There are year-end business tax strategies that businesses and professionals can take advantage of before December 31, 2011. If your business takes advantage of these tax tips, it may lower your tax bill for 2011. If you expect to make a profit in 2011, this article may be helpful to you. If you expect to take a loss, there are still tips here for you. These tax tips may be particularly helpful for sole proprietorships with just the owner or a couple of employees or one-person LLC's. Always check with your tax accountant at the end of the tax year.
1. Reduce Your Net Income
If your company is in the black with positive net income, that's great. What do you forecast your 2012 income to be? If you forecast it to be less than your 2011 income or about the same, you want to use strategies to reduce 2011 income as much as possible before the end of the year because your tax liability is based on your net income. Most of the tax tips that follow are focused on reducing your net income to lower your taxable income.

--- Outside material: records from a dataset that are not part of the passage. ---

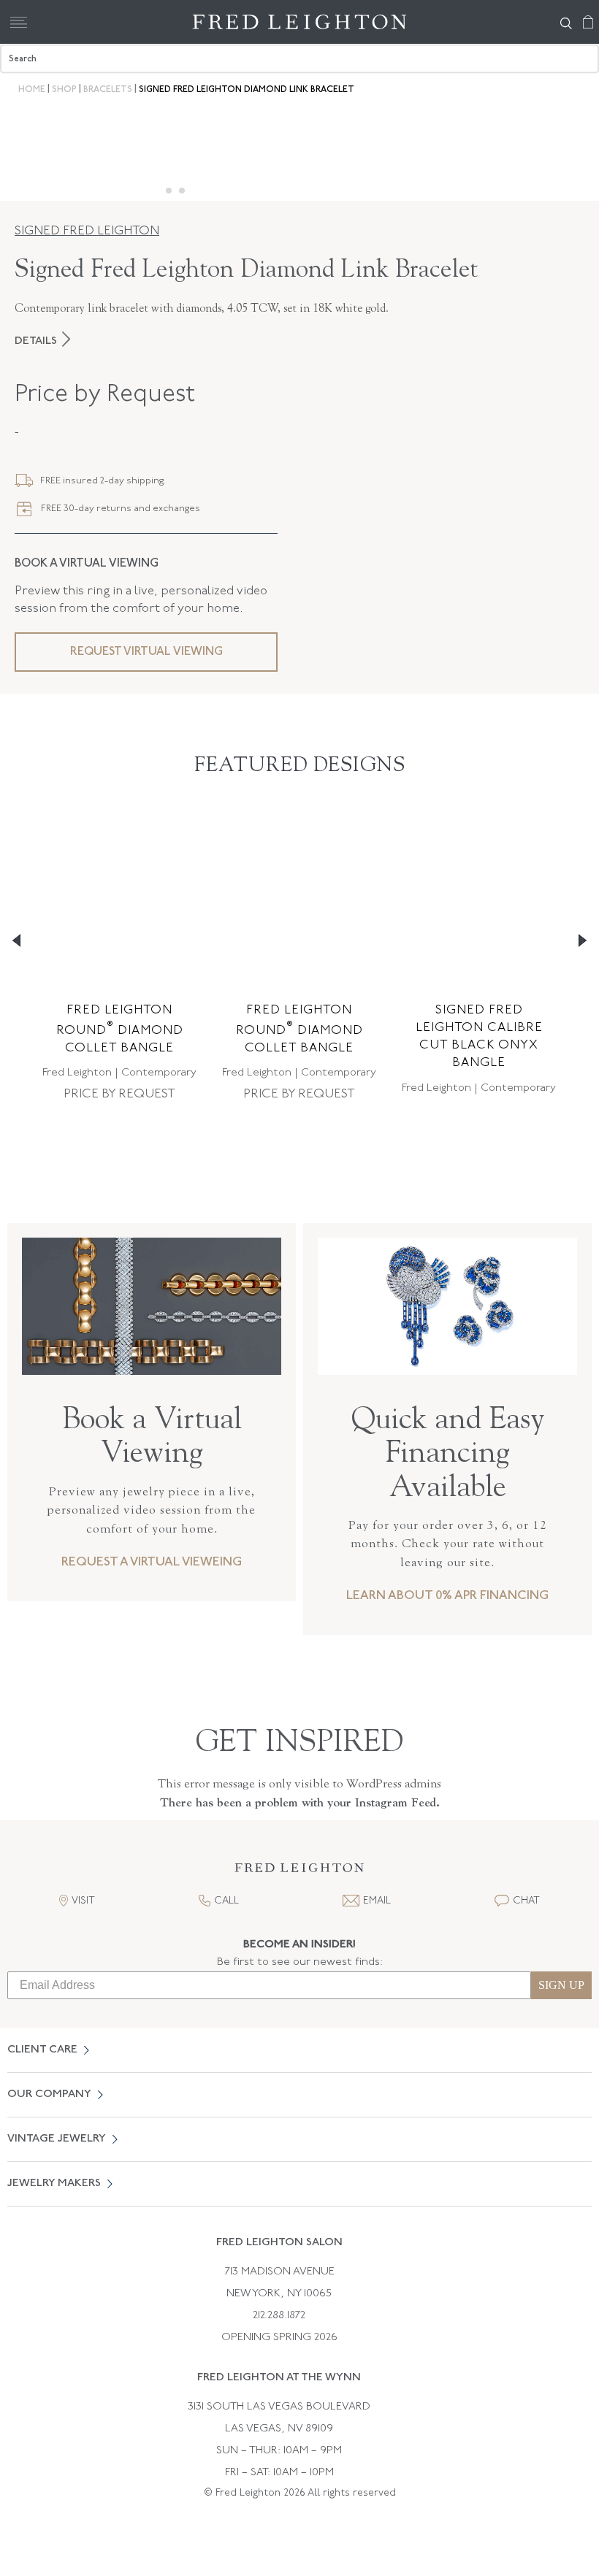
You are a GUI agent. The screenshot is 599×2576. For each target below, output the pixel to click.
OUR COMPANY (49, 2094)
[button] (299, 1871)
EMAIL (377, 1900)
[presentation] (447, 1366)
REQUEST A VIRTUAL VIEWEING (151, 1562)
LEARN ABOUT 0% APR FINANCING (447, 1596)
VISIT (83, 1900)
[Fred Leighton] (299, 22)
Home (31, 89)
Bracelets (107, 89)
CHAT (526, 1900)
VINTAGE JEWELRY (56, 2139)
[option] (119, 960)
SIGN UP (561, 1985)
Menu (18, 22)
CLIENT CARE (42, 2049)
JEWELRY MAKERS (54, 2183)
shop (64, 89)
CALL (226, 1900)
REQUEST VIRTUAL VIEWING (146, 652)
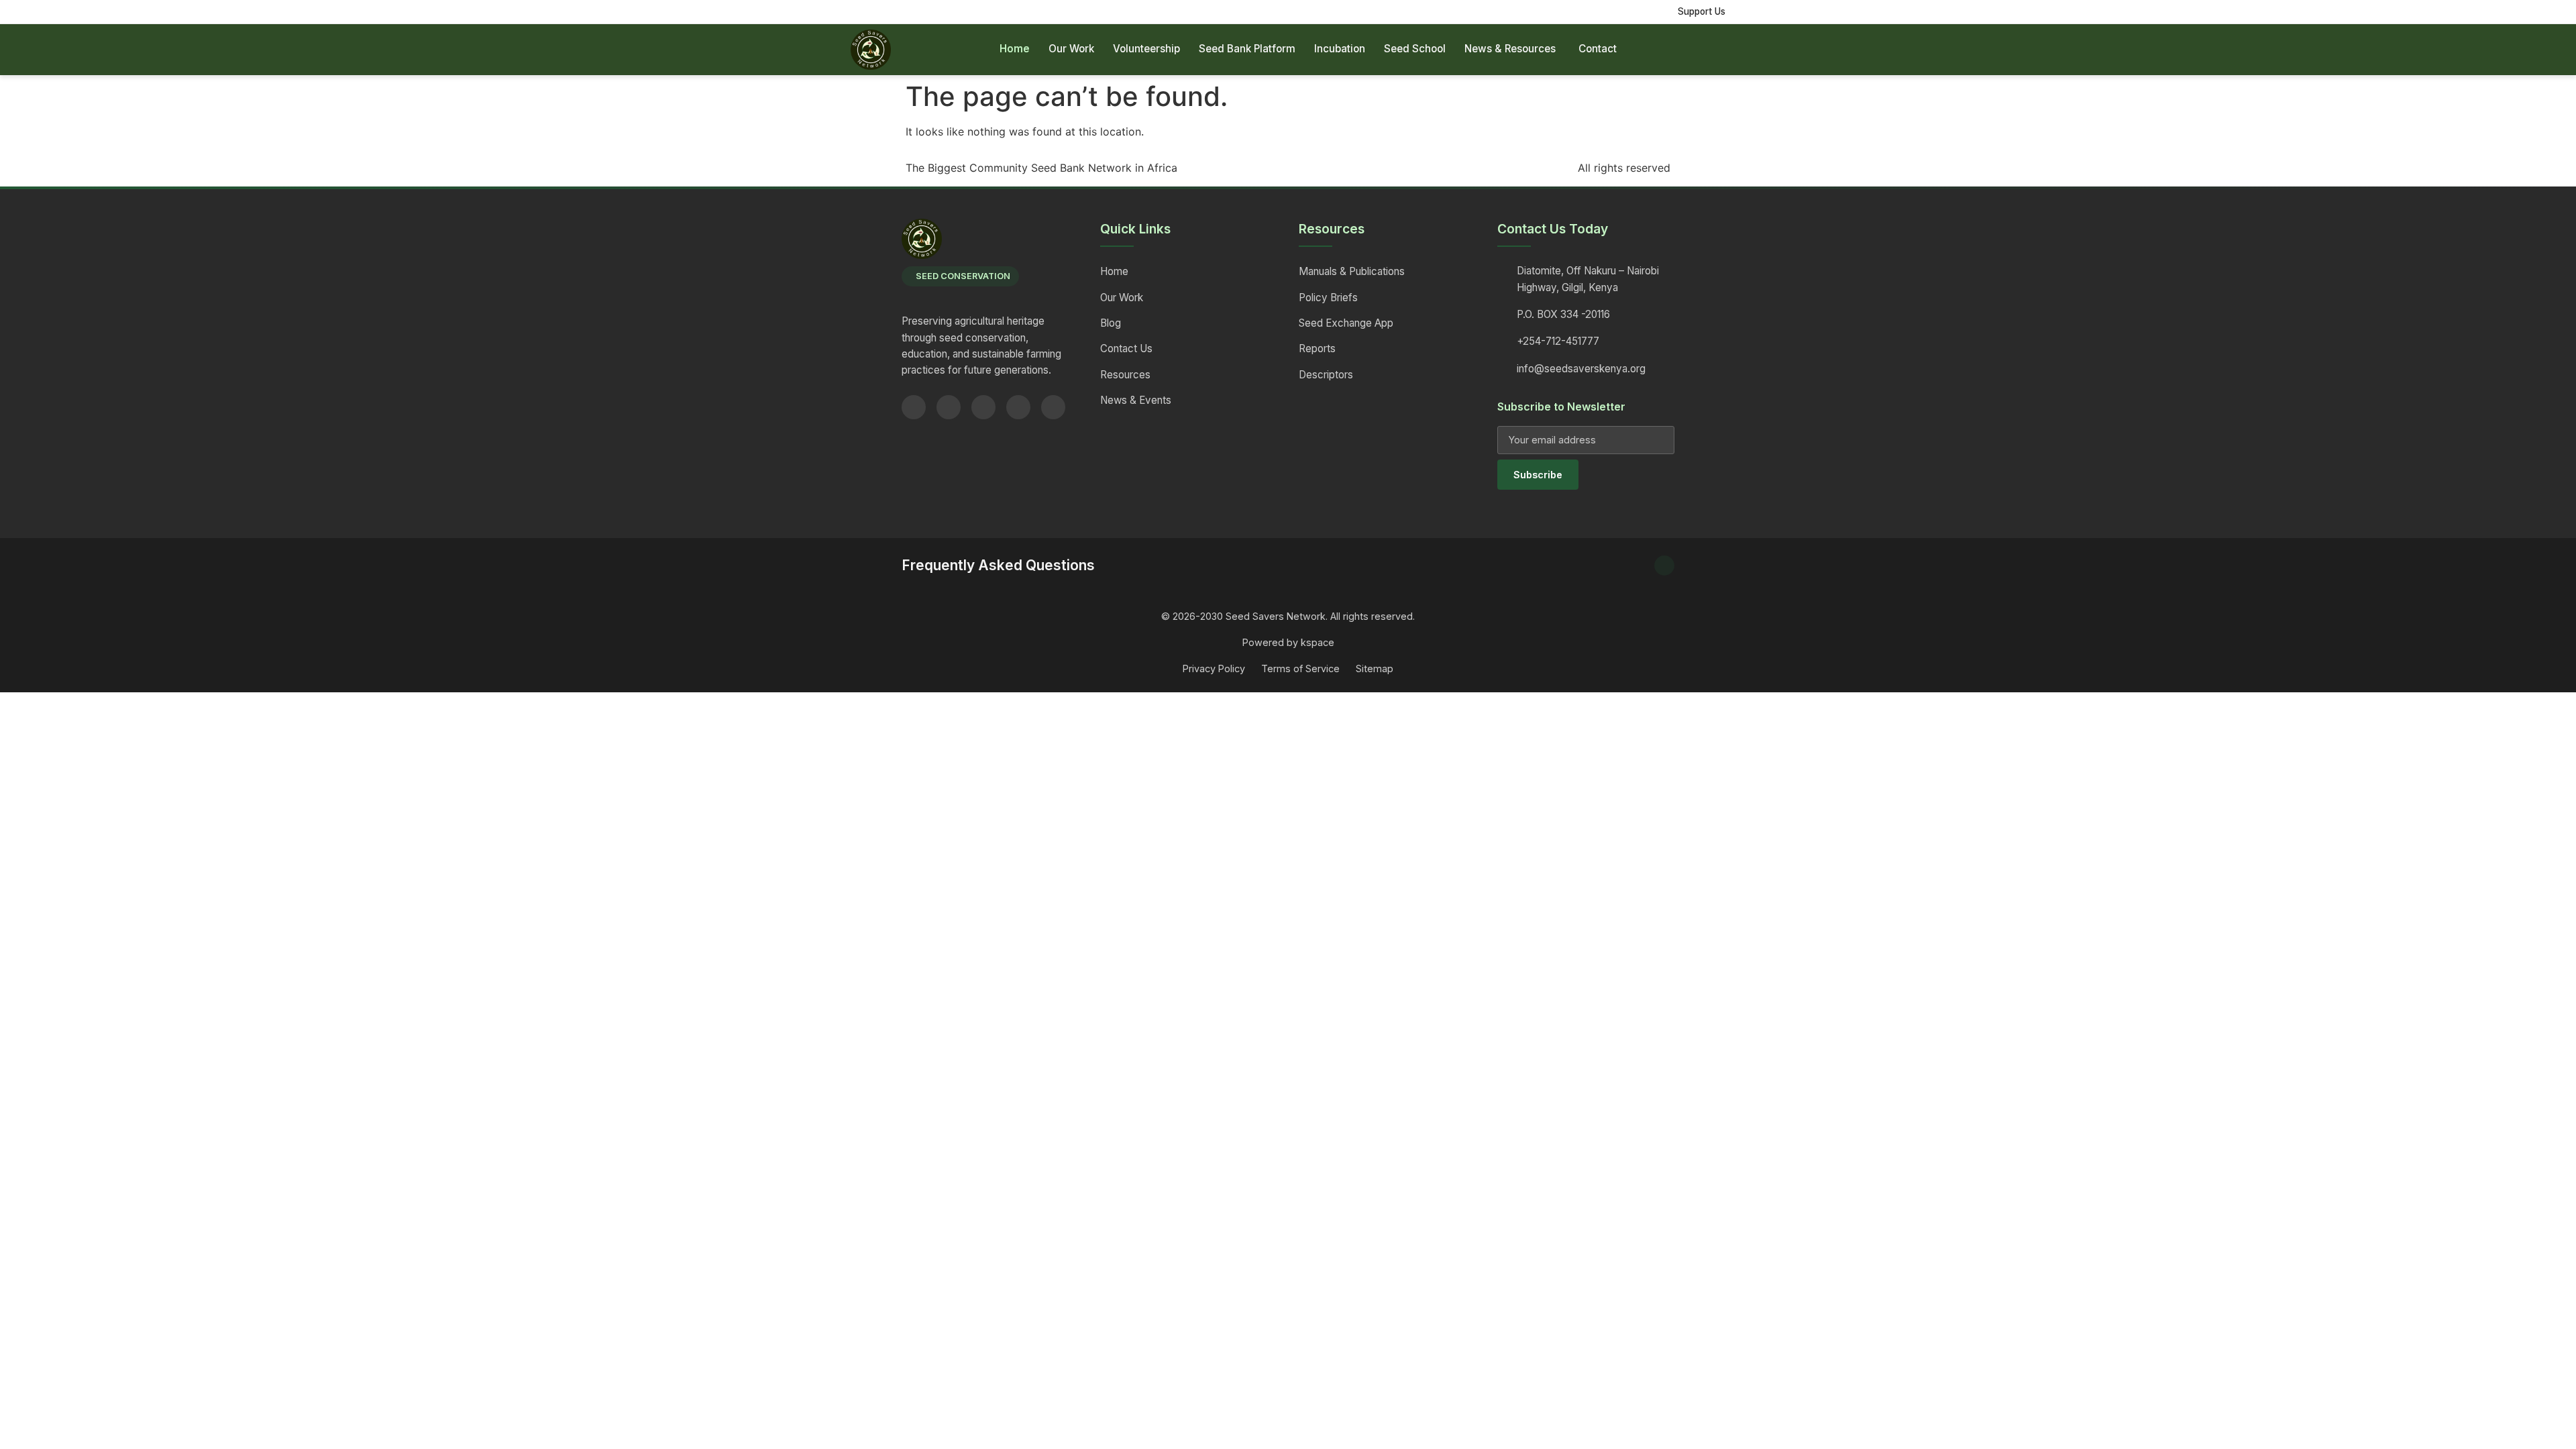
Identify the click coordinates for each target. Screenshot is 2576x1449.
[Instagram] (1053, 407)
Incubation (1339, 48)
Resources (1125, 374)
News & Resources (1510, 48)
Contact (1597, 48)
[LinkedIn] (1018, 407)
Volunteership (1146, 48)
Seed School (1415, 48)
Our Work (1071, 48)
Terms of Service (1300, 668)
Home (1015, 48)
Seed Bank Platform (1247, 48)
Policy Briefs (1328, 297)
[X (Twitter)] (948, 407)
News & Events (1135, 400)
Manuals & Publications (1352, 271)
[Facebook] (914, 407)
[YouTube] (983, 407)
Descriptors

The first thing to do is analyze your cash flow. Do you have enough cash flow to do things like prepay your expenses? Buy equipment? Pay your payroll tax? Pay invoices in 2011 instead of 2012. It is always important to have sufficient cash flow for your business and at the end of the tax year, it is particularly important so you can reduce your tax liability in these areas.
If your forecasted 2012 income is substantially more than your 2011 income, then you do not want to defer 2011 income to 2012.
2. Prepay Your Expenses
If your business uses cash-basis accounting, you record your expenses when they occur. That gives you the opportunity to prepay 2012 expenses in 2011. If you have plans for big expenses, go ahead with them now.
For example, if you are starting an advertising program, get started now. If you have office supplies to buy, stock up in 2011. If you are a manufacturer, get repairs made on your equipment before the end of the year. Inventory purchases do not count unless it is obsolete inventory. You can make your payment with cash, check, or credit card and have it count for 2011.
If you use the accrual accounting method, prepaying expenses becomes a bit more complicated. You may be able to write a check with the date before December 31 and pay expenses. However, you might have to prove that the check was cashed and the goods were delivered before the end of the year. This is a good point on which you should check with your tax accountant.
3. Major Equipment Purchase and Depreciation Expense
Do you need to buy any equipment? If you need the deductions for equipment to lower your taxable income in 2011, go ahead and take the Section 179 deduction now. In 2011, you can deduct as much as $500,000 in capital equipment. In 2012, that falls off to $139,000. If you need more than $139,000 in equipment, buy it now if you want to be able to depreciate it in one year. Remember that you can only use the Section 179 deduction if your business was profitable in 2011.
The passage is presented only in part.